Stair case study
The common issue that many practices in AEC are facing nowadays, is managing a big amount of data throughout their processes, which often are based on different platforms.
The lack of software that allows the users to empower a seamless workflow in a single environment, pushed the industry to adopt workarounds or develop bridging tools to transfer data among platforms.
The design of the step boxes for the Crown Casino Hotel feature stair presented geometrical and fabrication challenges as well as a good example of interoperability between different software.
Tools – 3dExperience, EKL, Rhino, GH
Digital fabrication — AR-MA
Videos, diagrams — AR-MA
The geometry
The geometry of the step box consists in a L-shape with variable angles and dimensions, driven by the location of each element between the two stringers across the length of the stair.
Furthermore, the tapered shape of the step-box is crucial for the structural integrity of the stair system, to provide support and stability for the attached elements.
To achieve the correct geometry and to manage the outcomes for manufacturing, we created a workflow based on the interoperability between Rhino and CATIA, taking advantage of the most stable SheetMetal function and the Smart Component capability of 3dxerience.
Generate skeleton in Rhino
To solve the design of the stair and to be able to manage the information.
We developed a parametric skeleton model that could reflect the design intent, the inputs from the engineers, the requests of the fabricator and provide a high level of flexibility for punctual manipulation.

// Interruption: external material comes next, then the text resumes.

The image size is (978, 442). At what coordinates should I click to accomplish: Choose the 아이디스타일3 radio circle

On top of that, the model has been embedded with a naming scheme based on the relations between the parts for easy management of the component.
Instantiation Template
The CATIA workflow is based on a smart component: the Engineering Template and a sequence of EKL actions.

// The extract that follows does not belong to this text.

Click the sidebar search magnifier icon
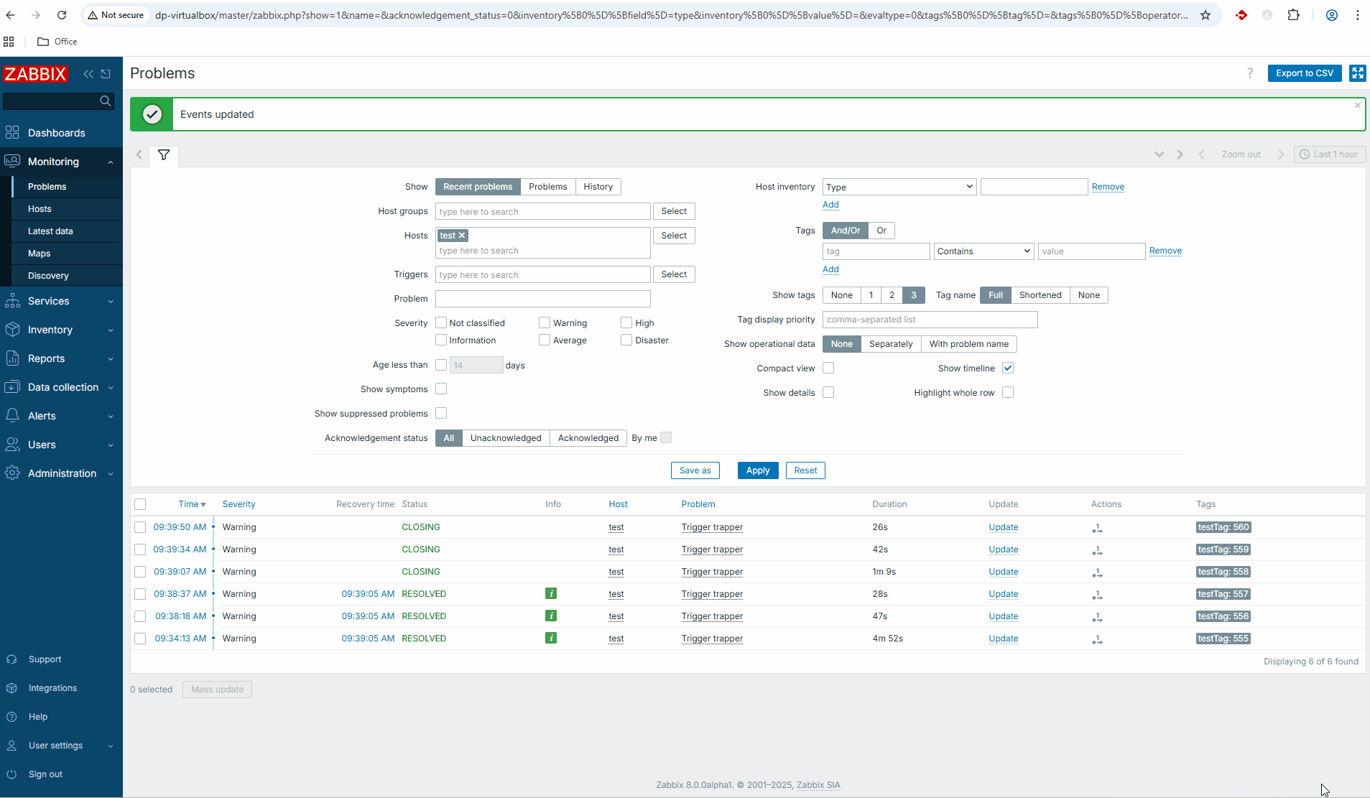(106, 101)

1. Organise the inputs in GeoSet
The first tool relies on the naming scheme. It detects the relations between the parts and it organises the inputs in GeoSets based on the Assemblies name.
2. Instantiate the Axis system
This tool goes through the GeoSets and instantiate the axis system that will be used to set up the drawings view and the laser cutting file for each element.
3. Instantiate the Engineer Template of the StepBox
The instantiation of the Engineering Template is the last step of this workflow and it generates the final shape of the StepBoxes using the sheetMetal component.
At this stage, we are able to modify the geometries and the output if required
When all the step Boxes are completed, we are able to update the drawings and export the fabrication outputs.
To ensure the quality of the generated 3D model and to check the correct location of each element, we import back to Rhino the step file.